Understanding why the software group has been so volatile requires looking at the developing conversation around so-called "agentic AI." As the technology shifts from simple conversational models to autonomous agents that can carry out multi-step tasks, market participants are wrestling with a fundamental question: if AI agents perform work previously handled by humans, will businesses still need the broad suite of traditional software subscriptions they buy today?
That question has fueled concern that AI-driven agents could displace many Software-as-a-Service business models, potentially disrupting companies that sell subscription-based tools. For months, market discussion has centered on whether agents could bypass conventional SaaS platforms entirely, posing a threat to names such as Salesforce, Workday, and Atlassian.
On Monday, investor fears were briefly assuaged by comments from Nvidia Chief Executive Jensen Huang. In a presentation, Huang rejected the argument that agentic AI will render software companies obsolete, offering a countervailing view: with many agents in operation, demand for software tools should grow. "This is actually an incredible time to be a software company," Huang said. "A lot of people have said, Jensen, agentic AI is coming, therefore all of the software companies are going out of business. I said: it’s exactly the opposite. Because there are going to be so many agents, the world is no longer limited by the number of people. Therefore, those agents are going to use more tools than ever."
Huang’s positive framing helped fuel a sector-wide rally on Monday, lifting many software names by several percentage points. That optimism, however, proved short-lived.
By the next trading session, the earlier gains largely reversed. Observers and analysts found it difficult to point to a new fundamental development that would explain the breadth and speed of the subsequent sell-off. Instead, market mechanics and automated trading were highlighted as likely drivers of the volatility.
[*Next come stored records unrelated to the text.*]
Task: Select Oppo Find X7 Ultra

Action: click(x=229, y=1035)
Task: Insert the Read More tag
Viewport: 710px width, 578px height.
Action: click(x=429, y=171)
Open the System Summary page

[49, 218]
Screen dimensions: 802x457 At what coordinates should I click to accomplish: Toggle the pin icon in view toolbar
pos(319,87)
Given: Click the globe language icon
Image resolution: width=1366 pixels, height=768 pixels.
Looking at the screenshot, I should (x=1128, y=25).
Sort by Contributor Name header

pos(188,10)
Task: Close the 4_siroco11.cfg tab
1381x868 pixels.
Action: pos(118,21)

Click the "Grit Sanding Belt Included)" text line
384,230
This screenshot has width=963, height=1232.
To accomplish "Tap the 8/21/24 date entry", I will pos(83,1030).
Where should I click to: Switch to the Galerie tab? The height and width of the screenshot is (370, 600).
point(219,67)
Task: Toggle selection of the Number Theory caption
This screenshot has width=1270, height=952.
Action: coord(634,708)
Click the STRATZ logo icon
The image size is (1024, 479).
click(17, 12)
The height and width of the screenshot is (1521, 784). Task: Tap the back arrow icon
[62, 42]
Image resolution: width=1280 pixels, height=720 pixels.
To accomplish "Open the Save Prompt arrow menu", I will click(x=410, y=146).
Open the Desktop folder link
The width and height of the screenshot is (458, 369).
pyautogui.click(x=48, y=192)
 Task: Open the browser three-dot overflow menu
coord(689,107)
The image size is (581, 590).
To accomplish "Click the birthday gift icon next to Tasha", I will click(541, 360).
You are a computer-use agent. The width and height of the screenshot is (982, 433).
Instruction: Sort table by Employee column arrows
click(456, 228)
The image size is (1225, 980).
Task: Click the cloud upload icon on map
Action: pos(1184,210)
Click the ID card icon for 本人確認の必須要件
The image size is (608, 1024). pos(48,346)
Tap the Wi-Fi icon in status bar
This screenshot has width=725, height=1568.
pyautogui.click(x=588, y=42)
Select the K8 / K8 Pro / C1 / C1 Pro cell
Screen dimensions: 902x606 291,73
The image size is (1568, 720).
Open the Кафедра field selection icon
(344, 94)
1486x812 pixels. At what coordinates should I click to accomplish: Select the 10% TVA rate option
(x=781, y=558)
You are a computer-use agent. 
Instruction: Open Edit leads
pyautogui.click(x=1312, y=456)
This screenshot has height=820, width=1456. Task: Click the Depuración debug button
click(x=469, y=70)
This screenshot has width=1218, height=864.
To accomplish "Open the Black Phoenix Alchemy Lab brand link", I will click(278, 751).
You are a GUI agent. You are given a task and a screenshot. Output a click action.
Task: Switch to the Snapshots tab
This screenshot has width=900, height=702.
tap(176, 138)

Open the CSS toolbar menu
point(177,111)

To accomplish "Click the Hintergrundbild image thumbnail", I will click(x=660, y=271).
Daniel J. O’Regan, an analyst at Mizuho, suggested the rout was less about a sudden reversal in the AI thesis than about programmatic flows. "No rhyme or reason, looks like a Factor Basket or Custom Index being sold by quants. IMO," O’Regan wrote, indicating that automated rebalancing or systematic strategies may have triggered the sharp downward moves rather than a renewed rejection of the argument that AI could boost software usage.
While legacy and cloud software providers navigate these swings and attempt to clarify their place in an AI-first narrative, companies focused squarely on foundational AI continue to attract attention. Anthropic, PBC, the developer of the Claude family of large language models, has taken a formal step toward public markets. On Monday, Anthropic announced it had confidentially submitted a draft registration statement on Form S-1 to the U.S. Securities and Exchange Commission for a proposed initial public offering.
The confidential S-1 filing from Anthropic highlights a divergence within the technology complex: many established software vendors are being asked to demonstrate how their products will fare in an era of AI agents, while pure-play AI developers are moving ahead with public capital-raising plans.
Short-term market dynamics - including programmatic trading and index rebalancing - appear to have amplified price moves across a wide swath of software stocks. At the same time, the debate over whether agentic AI will expand or cannibalize software demand remains unsettled in investor minds, perpetuating volatility.
For market participants, the current episode serves as a reminder that sentiment can swing rapidly in areas where narrative, valuation, and algorithmic trading intersect. The most immediate implication is that software-sector prices may remain sensitive to both public statements from influential industry figures and to mechanical market flows until a clearer, shared view of AI's practical impact on software consumption emerges.